The records >>
## begin

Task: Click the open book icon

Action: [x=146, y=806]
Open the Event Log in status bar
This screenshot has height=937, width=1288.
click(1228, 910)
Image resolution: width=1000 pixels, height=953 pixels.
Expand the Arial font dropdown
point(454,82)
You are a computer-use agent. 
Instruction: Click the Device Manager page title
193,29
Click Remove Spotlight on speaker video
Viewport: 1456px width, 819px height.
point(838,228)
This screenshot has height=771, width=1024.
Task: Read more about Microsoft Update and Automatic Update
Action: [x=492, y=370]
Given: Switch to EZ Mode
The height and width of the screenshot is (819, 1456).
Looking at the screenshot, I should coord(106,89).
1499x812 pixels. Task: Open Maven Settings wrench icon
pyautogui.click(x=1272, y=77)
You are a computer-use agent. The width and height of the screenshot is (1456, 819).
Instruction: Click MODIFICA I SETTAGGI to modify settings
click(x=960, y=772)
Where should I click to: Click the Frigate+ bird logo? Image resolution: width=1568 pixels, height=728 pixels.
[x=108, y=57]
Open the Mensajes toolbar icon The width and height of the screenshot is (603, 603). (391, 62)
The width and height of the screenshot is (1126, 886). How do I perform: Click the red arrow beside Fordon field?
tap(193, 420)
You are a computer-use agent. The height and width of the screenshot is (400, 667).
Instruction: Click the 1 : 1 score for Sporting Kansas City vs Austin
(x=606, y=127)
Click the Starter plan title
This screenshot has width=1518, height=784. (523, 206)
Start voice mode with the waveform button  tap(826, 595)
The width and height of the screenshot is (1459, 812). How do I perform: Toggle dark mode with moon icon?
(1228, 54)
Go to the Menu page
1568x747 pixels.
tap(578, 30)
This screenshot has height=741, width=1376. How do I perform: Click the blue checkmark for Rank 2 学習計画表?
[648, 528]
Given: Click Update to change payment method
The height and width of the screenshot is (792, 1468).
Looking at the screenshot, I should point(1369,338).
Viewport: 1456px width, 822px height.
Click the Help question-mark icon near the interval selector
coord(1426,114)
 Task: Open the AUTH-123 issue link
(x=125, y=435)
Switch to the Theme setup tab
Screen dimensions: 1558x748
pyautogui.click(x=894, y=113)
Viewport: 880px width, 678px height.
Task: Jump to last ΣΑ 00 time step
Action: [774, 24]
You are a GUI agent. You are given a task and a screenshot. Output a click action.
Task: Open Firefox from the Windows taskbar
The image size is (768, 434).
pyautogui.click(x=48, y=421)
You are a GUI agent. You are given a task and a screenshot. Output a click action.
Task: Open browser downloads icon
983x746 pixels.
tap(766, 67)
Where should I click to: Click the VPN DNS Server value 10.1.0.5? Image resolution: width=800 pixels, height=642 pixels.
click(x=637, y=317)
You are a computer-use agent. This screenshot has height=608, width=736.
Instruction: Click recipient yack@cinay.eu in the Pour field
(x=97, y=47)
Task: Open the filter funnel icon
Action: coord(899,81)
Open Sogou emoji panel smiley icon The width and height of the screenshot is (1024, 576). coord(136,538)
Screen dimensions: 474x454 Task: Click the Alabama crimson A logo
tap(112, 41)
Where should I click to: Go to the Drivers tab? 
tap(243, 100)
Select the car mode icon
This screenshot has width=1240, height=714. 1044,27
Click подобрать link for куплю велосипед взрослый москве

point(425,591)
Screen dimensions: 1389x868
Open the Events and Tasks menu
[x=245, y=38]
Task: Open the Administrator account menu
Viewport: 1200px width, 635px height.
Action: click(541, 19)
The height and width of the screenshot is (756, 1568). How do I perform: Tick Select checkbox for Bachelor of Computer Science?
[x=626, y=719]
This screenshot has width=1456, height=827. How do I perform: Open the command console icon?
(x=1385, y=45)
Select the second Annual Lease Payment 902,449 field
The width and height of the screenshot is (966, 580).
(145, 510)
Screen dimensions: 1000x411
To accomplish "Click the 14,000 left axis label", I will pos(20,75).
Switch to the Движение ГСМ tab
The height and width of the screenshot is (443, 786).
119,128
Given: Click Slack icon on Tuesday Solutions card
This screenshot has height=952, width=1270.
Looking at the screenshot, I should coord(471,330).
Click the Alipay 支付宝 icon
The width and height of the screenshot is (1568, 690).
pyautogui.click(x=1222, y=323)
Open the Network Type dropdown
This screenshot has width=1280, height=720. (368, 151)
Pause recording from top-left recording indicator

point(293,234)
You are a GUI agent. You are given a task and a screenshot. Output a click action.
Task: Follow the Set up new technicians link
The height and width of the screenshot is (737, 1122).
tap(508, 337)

## end

Given problem >>
Quote the stretch of rows from the line containing "Screen dimensions: 1000x411" through the line containing "point(293,234)", both included, reproducing each line verbatim.

Response >>
Screen dimensions: 1000x411
To accomplish "Click the 14,000 left axis label", I will pos(20,75).
Switch to the Движение ГСМ tab
The height and width of the screenshot is (443, 786).
119,128
Given: Click Slack icon on Tuesday Solutions card
This screenshot has height=952, width=1270.
Looking at the screenshot, I should coord(471,330).
Click the Alipay 支付宝 icon
The width and height of the screenshot is (1568, 690).
pyautogui.click(x=1222, y=323)
Open the Network Type dropdown
This screenshot has width=1280, height=720. (368, 151)
Pause recording from top-left recording indicator

point(293,234)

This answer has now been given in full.